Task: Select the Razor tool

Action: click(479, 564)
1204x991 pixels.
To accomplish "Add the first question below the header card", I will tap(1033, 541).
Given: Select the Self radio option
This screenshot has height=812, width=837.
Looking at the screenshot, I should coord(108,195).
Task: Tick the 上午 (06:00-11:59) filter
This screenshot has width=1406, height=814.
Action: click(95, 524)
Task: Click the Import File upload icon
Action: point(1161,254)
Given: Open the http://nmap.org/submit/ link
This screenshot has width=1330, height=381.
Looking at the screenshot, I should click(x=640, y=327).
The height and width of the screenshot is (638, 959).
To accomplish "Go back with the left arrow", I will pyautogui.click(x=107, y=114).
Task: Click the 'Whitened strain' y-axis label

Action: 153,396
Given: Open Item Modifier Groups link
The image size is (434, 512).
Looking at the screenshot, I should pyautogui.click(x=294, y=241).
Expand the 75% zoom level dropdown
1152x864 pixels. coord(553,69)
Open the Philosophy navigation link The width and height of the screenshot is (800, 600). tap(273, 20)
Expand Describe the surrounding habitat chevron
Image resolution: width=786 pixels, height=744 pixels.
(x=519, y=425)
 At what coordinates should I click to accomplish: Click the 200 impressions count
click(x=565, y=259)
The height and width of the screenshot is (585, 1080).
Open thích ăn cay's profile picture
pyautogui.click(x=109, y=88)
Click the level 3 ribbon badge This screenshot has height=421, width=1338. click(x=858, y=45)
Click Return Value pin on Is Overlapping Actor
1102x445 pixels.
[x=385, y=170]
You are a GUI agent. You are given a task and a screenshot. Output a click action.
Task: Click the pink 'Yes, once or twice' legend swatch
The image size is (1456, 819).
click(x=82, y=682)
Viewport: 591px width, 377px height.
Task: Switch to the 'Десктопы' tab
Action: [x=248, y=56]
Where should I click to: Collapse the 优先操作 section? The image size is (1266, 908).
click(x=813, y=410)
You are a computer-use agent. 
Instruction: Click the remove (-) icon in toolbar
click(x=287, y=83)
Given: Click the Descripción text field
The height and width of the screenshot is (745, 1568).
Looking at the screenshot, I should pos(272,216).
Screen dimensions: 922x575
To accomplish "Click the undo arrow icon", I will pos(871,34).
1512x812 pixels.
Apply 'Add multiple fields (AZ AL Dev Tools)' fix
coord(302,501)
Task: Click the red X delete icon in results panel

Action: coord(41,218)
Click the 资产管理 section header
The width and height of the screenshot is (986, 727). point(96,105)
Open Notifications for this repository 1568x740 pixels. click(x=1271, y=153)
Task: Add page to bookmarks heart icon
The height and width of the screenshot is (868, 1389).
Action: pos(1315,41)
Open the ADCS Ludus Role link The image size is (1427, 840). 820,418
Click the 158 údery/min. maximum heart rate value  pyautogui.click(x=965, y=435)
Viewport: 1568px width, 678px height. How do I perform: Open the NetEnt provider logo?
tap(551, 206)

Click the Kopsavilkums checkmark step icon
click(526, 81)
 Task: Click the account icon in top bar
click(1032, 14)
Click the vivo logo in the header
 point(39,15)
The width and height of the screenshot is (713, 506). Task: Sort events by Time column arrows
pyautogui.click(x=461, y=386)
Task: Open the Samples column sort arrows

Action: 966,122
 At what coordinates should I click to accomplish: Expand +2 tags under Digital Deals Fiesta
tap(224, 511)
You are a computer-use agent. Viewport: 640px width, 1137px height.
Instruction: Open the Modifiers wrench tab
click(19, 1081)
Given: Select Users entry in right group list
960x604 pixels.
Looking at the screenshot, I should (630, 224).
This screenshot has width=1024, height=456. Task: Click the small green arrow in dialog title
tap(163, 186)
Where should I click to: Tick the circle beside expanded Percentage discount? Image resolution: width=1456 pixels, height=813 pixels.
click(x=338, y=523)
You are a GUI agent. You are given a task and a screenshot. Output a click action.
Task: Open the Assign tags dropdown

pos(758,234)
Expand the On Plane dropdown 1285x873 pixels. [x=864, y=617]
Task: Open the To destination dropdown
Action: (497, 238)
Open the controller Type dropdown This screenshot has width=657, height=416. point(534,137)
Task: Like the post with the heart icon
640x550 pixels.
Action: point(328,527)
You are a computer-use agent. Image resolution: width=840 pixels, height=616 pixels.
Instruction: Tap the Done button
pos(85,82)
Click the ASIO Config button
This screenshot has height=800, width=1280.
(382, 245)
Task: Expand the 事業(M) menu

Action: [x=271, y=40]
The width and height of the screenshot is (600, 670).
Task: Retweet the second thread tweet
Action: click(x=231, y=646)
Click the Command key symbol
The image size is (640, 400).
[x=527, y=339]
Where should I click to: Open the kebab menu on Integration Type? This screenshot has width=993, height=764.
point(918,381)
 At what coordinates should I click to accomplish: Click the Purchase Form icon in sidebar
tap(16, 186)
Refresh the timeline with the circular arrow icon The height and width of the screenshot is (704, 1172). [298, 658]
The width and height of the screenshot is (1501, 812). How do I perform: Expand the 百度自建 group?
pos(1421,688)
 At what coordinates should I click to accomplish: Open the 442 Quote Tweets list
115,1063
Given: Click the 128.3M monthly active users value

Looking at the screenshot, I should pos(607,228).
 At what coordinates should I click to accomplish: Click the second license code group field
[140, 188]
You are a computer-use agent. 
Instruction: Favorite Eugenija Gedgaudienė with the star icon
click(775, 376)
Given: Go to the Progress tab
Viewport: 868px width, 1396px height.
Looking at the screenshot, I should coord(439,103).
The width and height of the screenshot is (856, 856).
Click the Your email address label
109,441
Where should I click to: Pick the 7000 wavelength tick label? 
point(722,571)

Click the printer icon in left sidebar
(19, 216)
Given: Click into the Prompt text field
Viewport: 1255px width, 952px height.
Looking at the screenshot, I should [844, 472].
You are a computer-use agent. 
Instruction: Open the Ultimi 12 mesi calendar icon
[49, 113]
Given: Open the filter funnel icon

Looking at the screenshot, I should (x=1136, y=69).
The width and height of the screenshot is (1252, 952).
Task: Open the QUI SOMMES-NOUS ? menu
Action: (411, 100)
━━━
◆ Required action ◆
Please transcribe the data exactly from its first line. End with the line that contains "Task: Tick the 上午 (06:00-11:59) filter".

◆ Result of this exercise ◆
Task: Select the Razor tool

Action: click(479, 564)
1204x991 pixels.
To accomplish "Add the first question below the header card", I will tap(1033, 541).
Given: Select the Self radio option
This screenshot has height=812, width=837.
Looking at the screenshot, I should coord(108,195).
Task: Tick the 上午 (06:00-11:59) filter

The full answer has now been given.